§ **TASK INSTRUCTIONS**
Only the lines below, from the one with "Click Shipment #5" through the one with "Screen dimensions: 603x570", are to be written out, exactly.

Pixel coordinate grounding data:

--

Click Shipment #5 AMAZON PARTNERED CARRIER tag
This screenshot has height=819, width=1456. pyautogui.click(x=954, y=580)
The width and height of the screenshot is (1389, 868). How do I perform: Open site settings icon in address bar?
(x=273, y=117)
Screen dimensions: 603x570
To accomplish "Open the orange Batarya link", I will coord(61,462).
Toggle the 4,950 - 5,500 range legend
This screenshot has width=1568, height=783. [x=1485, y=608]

--

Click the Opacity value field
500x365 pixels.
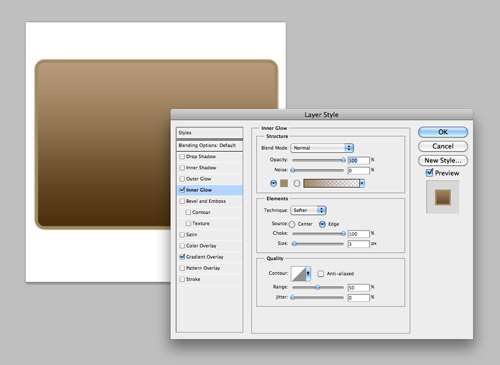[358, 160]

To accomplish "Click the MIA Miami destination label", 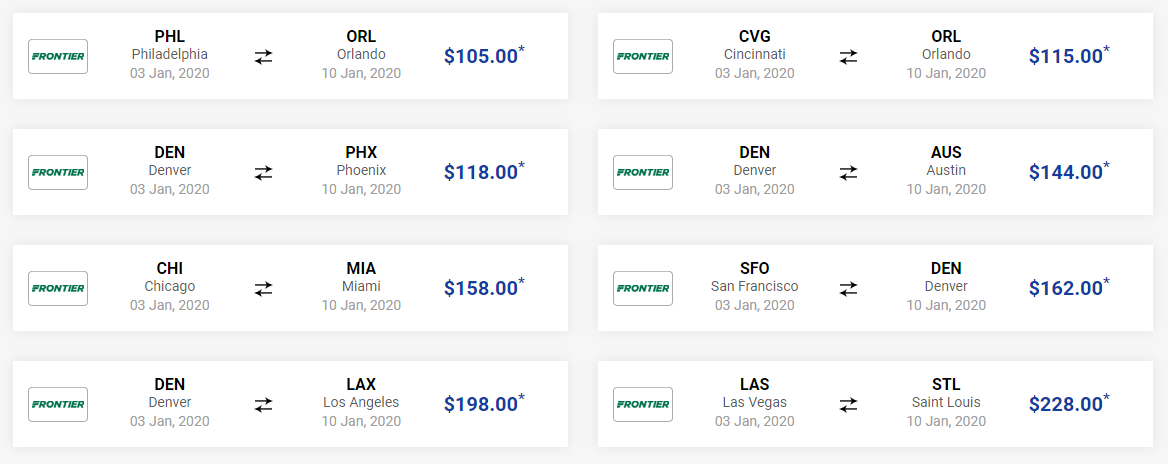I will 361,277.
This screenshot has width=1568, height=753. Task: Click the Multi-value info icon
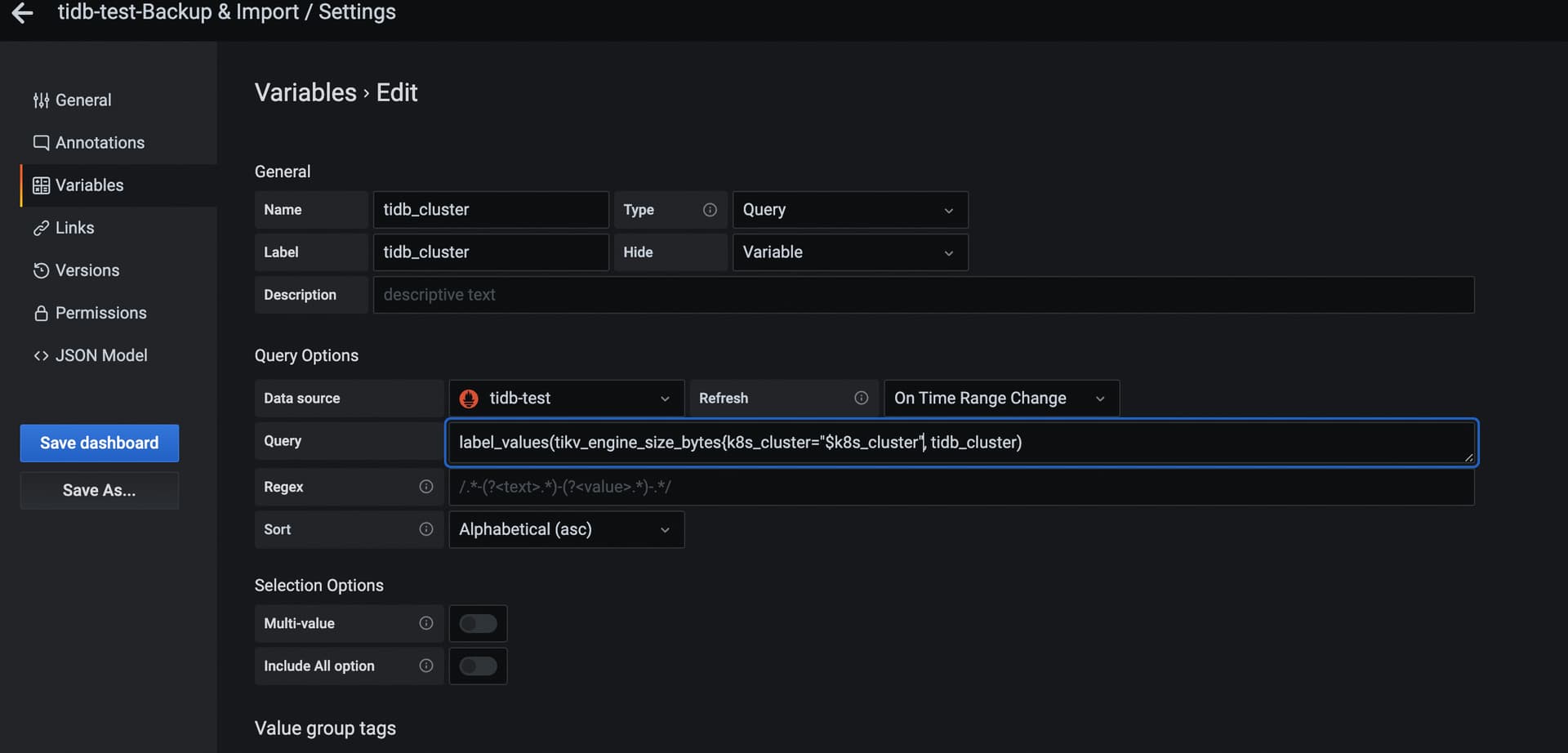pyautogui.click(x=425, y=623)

--

§ **ANSWER BELOW**
Click Shipment #5 AMAZON PARTNERED CARRIER tag
This screenshot has height=819, width=1456. pyautogui.click(x=954, y=580)
The width and height of the screenshot is (1389, 868). How do I perform: Open site settings icon in address bar?
(x=273, y=117)
Screen dimensions: 603x570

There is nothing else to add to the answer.